D. Right or left costovertebral angle Discomfort or pain is a problem that originates in the kidney. It is felt at the costovertebral angle on the affected side.

Q.11) Dr. Marquez tells a client that an increase intake of foods that are rich in Vitamin E and beta-carotene are important for healthier skin. The nurse teaches the client that excellent food sources of both of these substances are: A. Fish and fruit jam B. Oranges and grapefruit C. Carrots and potatoes D. Spinach and mangoes

D. Spinach and mangoes Beta-carotene and Vitamin E are antioxidants which help to inhibit oxidation. Vitamin E is found in the following foods: wheat germ, corn, nuts, seeds, olives, spinach, asparagus and other green leafy vegetables. Food sources of beta-carotene include dark green vegetables, carrots, mangoes and tomatoes.

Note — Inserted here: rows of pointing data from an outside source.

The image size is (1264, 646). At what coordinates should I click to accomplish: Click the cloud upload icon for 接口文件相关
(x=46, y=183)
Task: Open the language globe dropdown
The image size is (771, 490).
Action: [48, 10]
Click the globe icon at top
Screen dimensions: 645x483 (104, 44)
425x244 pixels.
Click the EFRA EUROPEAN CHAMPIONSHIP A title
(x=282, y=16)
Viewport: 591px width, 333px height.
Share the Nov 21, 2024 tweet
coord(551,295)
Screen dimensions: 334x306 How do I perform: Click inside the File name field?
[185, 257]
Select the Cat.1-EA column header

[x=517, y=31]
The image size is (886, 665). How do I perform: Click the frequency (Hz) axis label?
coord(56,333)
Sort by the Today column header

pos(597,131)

Q.24) Which of the following antituberculosis drugs can damage the 8th cranial nerve? A. Isoniazid (INH) B. Paraoaminosalicylic acid (PAS) C. Ethambutol hydrochloride (myambutol) D. Streptomycin

D. Streptomycin Streptomycin is an aminoglycoside and damage on the 8th cranial nerve (ototoxicity) is a common side effect of aminoglycosides.

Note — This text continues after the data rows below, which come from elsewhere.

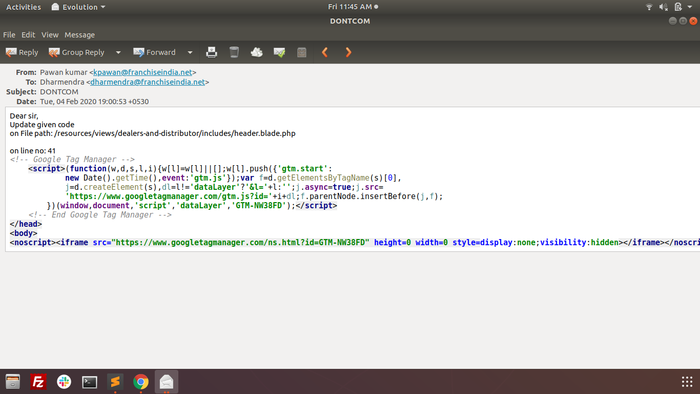Expand the Forward dropdown arrow

coord(190,52)
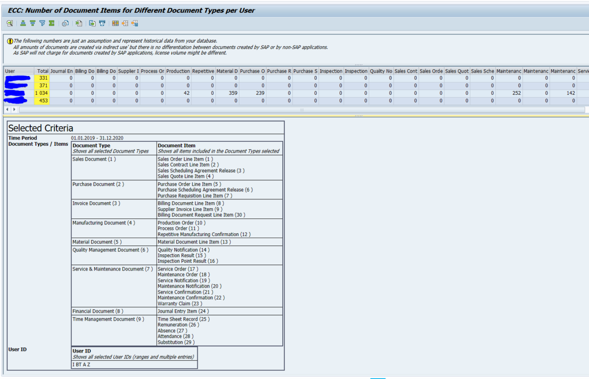The width and height of the screenshot is (589, 379).
Task: Click the Total (sigma) icon
Action: pos(51,23)
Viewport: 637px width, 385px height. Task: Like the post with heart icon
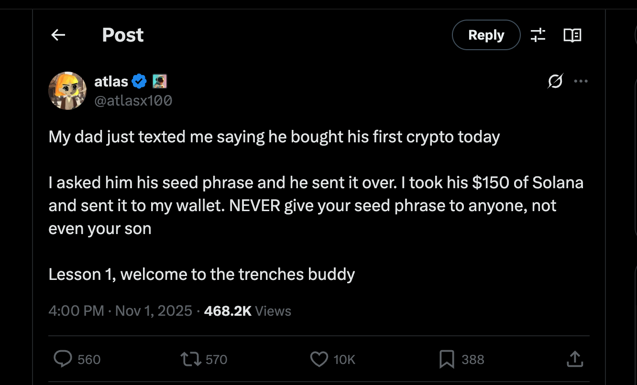(319, 359)
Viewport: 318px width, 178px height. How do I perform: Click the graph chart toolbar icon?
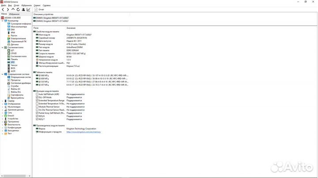[x=29, y=9]

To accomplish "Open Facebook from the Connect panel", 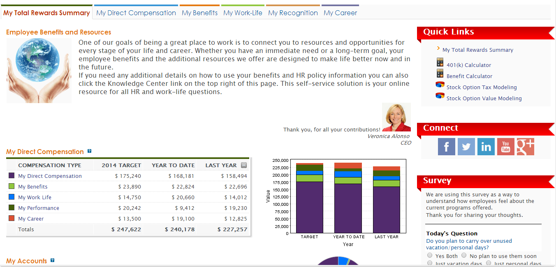I will (x=447, y=146).
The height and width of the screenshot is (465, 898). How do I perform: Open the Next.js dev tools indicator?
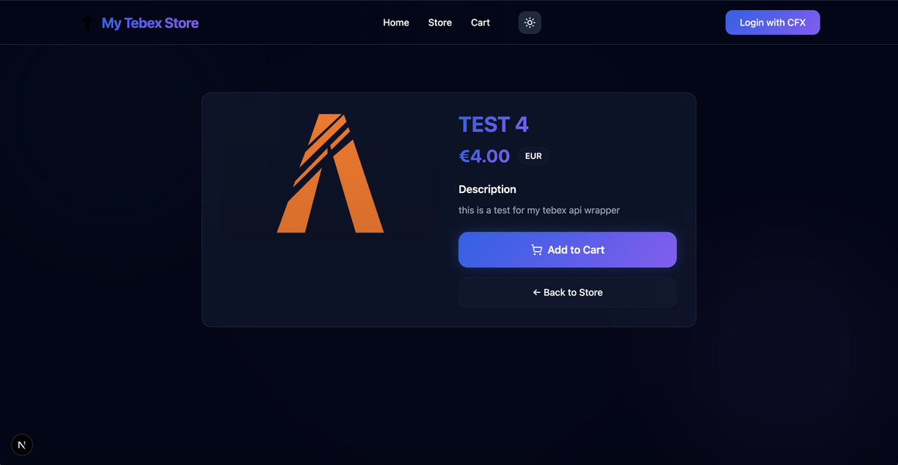pyautogui.click(x=22, y=445)
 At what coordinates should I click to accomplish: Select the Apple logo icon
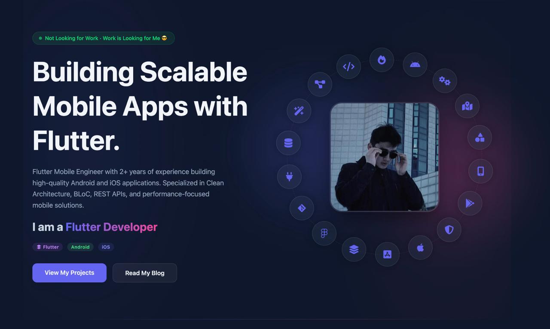click(420, 247)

Q.34) Which of the following should the nurse teach the client about the signs of digitalis toxicity? A. Increased appetite B. Elevated blood pressure C. Skin rash over the chest and back D. Visual disturbances such as seeing yellow spots

D. Visual disturbances such as seeing yellow spots Seeing yellow spots and colored vision are common symptoms of digitalis toxicity.